Collected data entries:
#####

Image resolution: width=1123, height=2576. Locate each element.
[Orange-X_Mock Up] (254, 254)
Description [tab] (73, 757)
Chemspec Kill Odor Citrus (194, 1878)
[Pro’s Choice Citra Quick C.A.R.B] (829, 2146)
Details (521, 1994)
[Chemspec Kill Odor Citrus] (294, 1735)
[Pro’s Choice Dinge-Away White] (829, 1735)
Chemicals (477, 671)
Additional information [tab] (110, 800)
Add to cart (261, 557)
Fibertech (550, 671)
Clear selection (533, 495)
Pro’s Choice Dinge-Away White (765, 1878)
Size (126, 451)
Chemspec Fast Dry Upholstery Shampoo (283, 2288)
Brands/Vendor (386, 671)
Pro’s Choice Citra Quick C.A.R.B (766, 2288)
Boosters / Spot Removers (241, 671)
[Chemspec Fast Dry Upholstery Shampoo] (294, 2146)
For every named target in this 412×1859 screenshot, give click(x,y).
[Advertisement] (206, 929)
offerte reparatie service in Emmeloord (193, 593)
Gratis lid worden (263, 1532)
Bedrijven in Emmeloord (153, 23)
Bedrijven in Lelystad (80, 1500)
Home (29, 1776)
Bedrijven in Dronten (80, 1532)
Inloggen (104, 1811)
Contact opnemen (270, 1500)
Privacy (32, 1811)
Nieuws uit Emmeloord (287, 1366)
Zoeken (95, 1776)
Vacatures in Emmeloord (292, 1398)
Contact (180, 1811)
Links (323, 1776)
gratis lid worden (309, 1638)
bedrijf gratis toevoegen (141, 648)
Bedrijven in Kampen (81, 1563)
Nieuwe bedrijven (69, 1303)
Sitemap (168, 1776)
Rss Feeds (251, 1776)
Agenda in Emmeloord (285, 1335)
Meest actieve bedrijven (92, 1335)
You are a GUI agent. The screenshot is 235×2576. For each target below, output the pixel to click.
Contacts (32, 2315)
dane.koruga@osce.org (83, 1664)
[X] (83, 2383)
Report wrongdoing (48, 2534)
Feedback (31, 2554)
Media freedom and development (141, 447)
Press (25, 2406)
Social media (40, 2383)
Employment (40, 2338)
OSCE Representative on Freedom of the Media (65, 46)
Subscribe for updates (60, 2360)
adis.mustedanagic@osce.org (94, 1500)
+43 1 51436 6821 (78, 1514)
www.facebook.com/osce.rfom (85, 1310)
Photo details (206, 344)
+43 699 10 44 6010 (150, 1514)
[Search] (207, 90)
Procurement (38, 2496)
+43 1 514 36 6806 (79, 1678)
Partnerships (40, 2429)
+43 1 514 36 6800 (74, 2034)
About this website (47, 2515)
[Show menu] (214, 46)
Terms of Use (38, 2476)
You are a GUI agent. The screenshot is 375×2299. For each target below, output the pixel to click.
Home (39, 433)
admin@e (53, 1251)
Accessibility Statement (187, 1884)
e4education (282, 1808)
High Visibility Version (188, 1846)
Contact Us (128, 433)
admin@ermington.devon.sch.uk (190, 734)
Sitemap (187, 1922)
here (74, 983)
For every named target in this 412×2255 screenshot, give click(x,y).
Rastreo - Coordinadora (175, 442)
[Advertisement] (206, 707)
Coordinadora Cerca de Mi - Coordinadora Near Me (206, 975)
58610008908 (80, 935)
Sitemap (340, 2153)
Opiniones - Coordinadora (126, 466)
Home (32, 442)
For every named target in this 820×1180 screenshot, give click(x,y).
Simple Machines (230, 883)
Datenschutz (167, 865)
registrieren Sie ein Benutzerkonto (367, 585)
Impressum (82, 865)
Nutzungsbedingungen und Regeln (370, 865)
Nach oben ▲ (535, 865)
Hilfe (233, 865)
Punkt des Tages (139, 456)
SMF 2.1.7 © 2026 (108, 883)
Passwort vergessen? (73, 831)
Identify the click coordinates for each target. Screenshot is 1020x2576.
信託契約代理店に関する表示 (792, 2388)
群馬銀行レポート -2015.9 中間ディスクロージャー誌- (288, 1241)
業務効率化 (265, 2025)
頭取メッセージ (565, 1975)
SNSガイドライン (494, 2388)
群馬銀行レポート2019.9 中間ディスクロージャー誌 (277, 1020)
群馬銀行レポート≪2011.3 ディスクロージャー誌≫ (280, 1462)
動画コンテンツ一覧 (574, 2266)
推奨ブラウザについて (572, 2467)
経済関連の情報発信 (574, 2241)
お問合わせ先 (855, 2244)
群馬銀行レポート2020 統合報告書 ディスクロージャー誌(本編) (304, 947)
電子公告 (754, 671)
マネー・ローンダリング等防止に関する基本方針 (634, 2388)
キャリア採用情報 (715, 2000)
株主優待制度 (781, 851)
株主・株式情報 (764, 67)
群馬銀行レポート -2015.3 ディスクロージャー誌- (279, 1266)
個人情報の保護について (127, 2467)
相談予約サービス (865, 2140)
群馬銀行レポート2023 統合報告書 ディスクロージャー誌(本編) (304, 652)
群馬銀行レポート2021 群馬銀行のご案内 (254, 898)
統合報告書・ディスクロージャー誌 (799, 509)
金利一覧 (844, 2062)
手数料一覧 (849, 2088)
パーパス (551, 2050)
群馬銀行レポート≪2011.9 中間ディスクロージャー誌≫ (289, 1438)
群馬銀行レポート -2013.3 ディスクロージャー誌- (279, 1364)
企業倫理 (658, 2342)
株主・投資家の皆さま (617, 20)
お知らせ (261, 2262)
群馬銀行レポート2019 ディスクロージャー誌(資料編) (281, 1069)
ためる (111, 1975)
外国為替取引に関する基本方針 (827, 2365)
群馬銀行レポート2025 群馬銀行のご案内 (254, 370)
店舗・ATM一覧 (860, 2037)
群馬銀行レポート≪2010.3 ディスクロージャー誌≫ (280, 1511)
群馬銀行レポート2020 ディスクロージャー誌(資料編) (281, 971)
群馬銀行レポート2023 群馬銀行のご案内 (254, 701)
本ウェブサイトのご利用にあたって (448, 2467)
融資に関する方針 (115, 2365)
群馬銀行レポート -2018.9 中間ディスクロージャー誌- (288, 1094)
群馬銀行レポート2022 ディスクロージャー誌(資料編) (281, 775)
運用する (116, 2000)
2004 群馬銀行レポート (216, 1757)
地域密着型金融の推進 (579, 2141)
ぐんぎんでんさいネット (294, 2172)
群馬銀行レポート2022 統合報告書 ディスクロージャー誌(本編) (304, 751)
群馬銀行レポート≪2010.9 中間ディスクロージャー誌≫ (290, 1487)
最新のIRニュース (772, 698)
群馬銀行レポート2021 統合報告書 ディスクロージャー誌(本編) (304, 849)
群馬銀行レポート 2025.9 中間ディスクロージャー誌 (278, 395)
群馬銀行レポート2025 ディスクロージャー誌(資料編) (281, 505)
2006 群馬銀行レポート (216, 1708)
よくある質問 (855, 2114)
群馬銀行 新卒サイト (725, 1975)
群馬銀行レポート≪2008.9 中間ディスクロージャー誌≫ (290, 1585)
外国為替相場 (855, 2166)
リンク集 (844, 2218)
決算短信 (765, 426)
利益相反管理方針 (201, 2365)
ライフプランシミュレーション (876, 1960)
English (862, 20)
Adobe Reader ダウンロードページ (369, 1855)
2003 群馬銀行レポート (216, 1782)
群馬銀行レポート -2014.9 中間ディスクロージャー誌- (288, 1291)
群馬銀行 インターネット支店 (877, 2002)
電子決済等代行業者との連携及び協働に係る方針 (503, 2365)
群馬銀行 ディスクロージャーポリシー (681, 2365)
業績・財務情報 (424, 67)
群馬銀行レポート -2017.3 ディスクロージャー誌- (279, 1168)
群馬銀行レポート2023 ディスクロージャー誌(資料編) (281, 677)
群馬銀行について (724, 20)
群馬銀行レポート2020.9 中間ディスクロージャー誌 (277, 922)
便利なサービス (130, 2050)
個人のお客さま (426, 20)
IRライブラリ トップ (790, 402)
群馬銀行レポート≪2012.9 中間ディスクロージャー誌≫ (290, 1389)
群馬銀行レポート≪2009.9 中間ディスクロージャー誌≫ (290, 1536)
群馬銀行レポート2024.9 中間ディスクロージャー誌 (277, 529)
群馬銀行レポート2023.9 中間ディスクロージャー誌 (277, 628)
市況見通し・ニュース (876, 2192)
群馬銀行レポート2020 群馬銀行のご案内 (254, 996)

#####

• _Exercise_: Given the data above, transcribe exactly the lines from the one containing "信託契約代理店に関する表示 (792, 2388)" down to the one containing "企業倫理 (658, 2342)", and no others.

• _Response box_:
信託契約代理店に関する表示 (792, 2388)
群馬銀行レポート -2015.9 中間ディスクロージャー誌- (288, 1241)
業務効率化 (265, 2025)
頭取メッセージ (565, 1975)
SNSガイドライン (494, 2388)
群馬銀行レポート2019.9 中間ディスクロージャー誌 (277, 1020)
群馬銀行レポート≪2011.3 ディスクロージャー誌≫ (280, 1462)
動画コンテンツ一覧 (574, 2266)
推奨ブラウザについて (572, 2467)
経済関連の情報発信 (574, 2241)
お問合わせ先 (855, 2244)
群馬銀行レポート2020 統合報告書 ディスクロージャー誌(本編) (304, 947)
電子公告 (754, 671)
マネー・ローンダリング等防止に関する基本方針 (634, 2388)
キャリア採用情報 (715, 2000)
株主優待制度 (781, 851)
株主・株式情報 (764, 67)
群馬銀行レポート -2015.3 ディスクロージャー誌- (279, 1266)
個人情報の保護について (127, 2467)
相談予約サービス (865, 2140)
群馬銀行レポート2023 統合報告書 ディスクロージャー誌(本編) (304, 652)
群馬銀行レポート2021 群馬銀行のご案内 (254, 898)
統合報告書・ディスクロージャー誌 (799, 509)
金利一覧 (844, 2062)
手数料一覧 (849, 2088)
パーパス (551, 2050)
群馬銀行レポート≪2011.9 中間ディスクロージャー誌≫ (289, 1438)
群馬銀行レポート -2013.3 ディスクロージャー誌- (279, 1364)
企業倫理 (658, 2342)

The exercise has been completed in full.